• **LISTED ENTRIES**:
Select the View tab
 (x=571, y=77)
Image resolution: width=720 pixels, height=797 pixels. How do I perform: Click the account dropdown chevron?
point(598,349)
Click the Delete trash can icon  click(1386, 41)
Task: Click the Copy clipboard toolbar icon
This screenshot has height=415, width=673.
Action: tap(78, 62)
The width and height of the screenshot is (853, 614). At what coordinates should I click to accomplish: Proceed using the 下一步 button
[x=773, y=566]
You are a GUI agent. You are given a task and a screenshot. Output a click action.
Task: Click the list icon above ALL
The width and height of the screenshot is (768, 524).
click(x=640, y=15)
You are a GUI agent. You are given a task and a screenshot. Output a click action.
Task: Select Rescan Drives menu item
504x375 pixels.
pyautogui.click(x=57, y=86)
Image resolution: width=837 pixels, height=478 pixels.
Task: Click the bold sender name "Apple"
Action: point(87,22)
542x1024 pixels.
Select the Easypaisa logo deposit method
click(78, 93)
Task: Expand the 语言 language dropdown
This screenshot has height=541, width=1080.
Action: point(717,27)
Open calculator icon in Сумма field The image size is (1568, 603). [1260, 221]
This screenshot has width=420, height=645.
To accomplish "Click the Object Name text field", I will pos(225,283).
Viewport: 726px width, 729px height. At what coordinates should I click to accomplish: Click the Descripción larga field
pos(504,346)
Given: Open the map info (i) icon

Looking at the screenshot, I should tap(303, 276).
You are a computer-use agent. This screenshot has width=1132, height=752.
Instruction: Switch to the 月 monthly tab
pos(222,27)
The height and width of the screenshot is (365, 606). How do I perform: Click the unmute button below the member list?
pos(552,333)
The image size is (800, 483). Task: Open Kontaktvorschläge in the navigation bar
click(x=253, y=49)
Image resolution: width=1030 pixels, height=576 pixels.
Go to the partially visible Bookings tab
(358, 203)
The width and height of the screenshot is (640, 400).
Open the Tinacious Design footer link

• **EXERCISE REQUIREMENTS**: Output the data in full, exactly as it stands.

• **RESPONSE TO THIS TASK**:
Select the View tab
 (x=571, y=77)
Image resolution: width=720 pixels, height=797 pixels. How do I perform: Click the account dropdown chevron?
point(598,349)
Click the Delete trash can icon  click(1386, 41)
Task: Click the Copy clipboard toolbar icon
This screenshot has height=415, width=673.
Action: tap(78, 62)
The width and height of the screenshot is (853, 614). At what coordinates should I click to accomplish: Proceed using the 下一步 button
[x=773, y=566]
You are a GUI agent. You are given a task and a screenshot. Output a click action.
Task: Click the list icon above ALL
The width and height of the screenshot is (768, 524).
click(x=640, y=15)
You are a GUI agent. You are given a task and a screenshot. Output a click action.
Task: Select Rescan Drives menu item
504x375 pixels.
pyautogui.click(x=57, y=86)
Image resolution: width=837 pixels, height=478 pixels.
Task: Click the bold sender name "Apple"
Action: point(87,22)
542x1024 pixels.
Select the Easypaisa logo deposit method
click(78, 93)
Task: Expand the 语言 language dropdown
This screenshot has height=541, width=1080.
Action: point(717,27)
Open calculator icon in Сумма field The image size is (1568, 603). [1260, 221]
This screenshot has width=420, height=645.
To accomplish "Click the Object Name text field", I will pos(225,283).
Viewport: 726px width, 729px height. At what coordinates should I click to accomplish: Click the Descripción larga field
pos(504,346)
Given: Open the map info (i) icon

Looking at the screenshot, I should tap(303, 276).
You are a computer-use agent. This screenshot has width=1132, height=752.
Instruction: Switch to the 月 monthly tab
pos(222,27)
The height and width of the screenshot is (365, 606). How do I perform: Click the unmute button below the member list?
pos(552,333)
The image size is (800, 483). Task: Open Kontaktvorschläge in the navigation bar
click(x=253, y=49)
Image resolution: width=1030 pixels, height=576 pixels.
Go to the partially visible Bookings tab
(358, 203)
The width and height of the screenshot is (640, 400).
Open the Tinacious Design footer link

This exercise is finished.